Set out each line of the data below as a numbered list, leaving out blank lines.

-.-.-

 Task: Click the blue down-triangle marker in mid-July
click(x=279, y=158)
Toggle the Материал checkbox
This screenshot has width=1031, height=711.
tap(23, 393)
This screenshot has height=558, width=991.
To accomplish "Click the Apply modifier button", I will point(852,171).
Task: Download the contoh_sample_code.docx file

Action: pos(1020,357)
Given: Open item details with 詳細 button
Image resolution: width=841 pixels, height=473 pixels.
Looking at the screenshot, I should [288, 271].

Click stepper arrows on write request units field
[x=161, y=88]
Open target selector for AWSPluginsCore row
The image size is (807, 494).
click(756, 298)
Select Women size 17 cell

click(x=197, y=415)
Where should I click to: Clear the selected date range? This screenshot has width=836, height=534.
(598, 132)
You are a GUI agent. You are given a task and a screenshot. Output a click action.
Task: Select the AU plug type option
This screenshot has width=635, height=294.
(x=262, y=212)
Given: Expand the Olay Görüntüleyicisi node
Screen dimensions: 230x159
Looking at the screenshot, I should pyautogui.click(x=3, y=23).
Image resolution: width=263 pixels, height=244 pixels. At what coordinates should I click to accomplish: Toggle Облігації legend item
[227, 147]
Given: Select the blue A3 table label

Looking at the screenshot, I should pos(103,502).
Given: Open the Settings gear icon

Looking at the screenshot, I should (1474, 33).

-.-.-

### RESPONSE TO THE EXERCISE:
1.  Task: Click the blue down-triangle marker in mid-July
2. click(x=279, y=158)
3. Toggle the Материал checkbox
4. This screenshot has width=1031, height=711.
5. tap(23, 393)
6. This screenshot has height=558, width=991.
7. To accomplish "Click the Apply modifier button", I will point(852,171).
8. Task: Download the contoh_sample_code.docx file
9. Action: pos(1020,357)
10. Given: Open item details with 詳細 button
11. Image resolution: width=841 pixels, height=473 pixels.
12. Looking at the screenshot, I should [288, 271].
13. Click stepper arrows on write request units field
14. [x=161, y=88]
15. Open target selector for AWSPluginsCore row
16. The image size is (807, 494).
17. click(756, 298)
18. Select Women size 17 cell
19. click(x=197, y=415)
20. Where should I click to: Clear the selected date range? This screenshot has width=836, height=534.
21. (598, 132)
22. You are a GUI agent. You are given a task and a screenshot. Output a click action.
23. Task: Select the AU plug type option
24. This screenshot has width=635, height=294.
25. (x=262, y=212)
26. Given: Expand the Olay Görüntüleyicisi node
27. Screen dimensions: 230x159
28. Looking at the screenshot, I should pyautogui.click(x=3, y=23).
29. Image resolution: width=263 pixels, height=244 pixels. At what coordinates should I click to accomplish: Toggle Облігації legend item
30. [227, 147]
31. Given: Select the blue A3 table label
32. Looking at the screenshot, I should pos(103,502).
33. Given: Open the Settings gear icon
34. Looking at the screenshot, I should (1474, 33).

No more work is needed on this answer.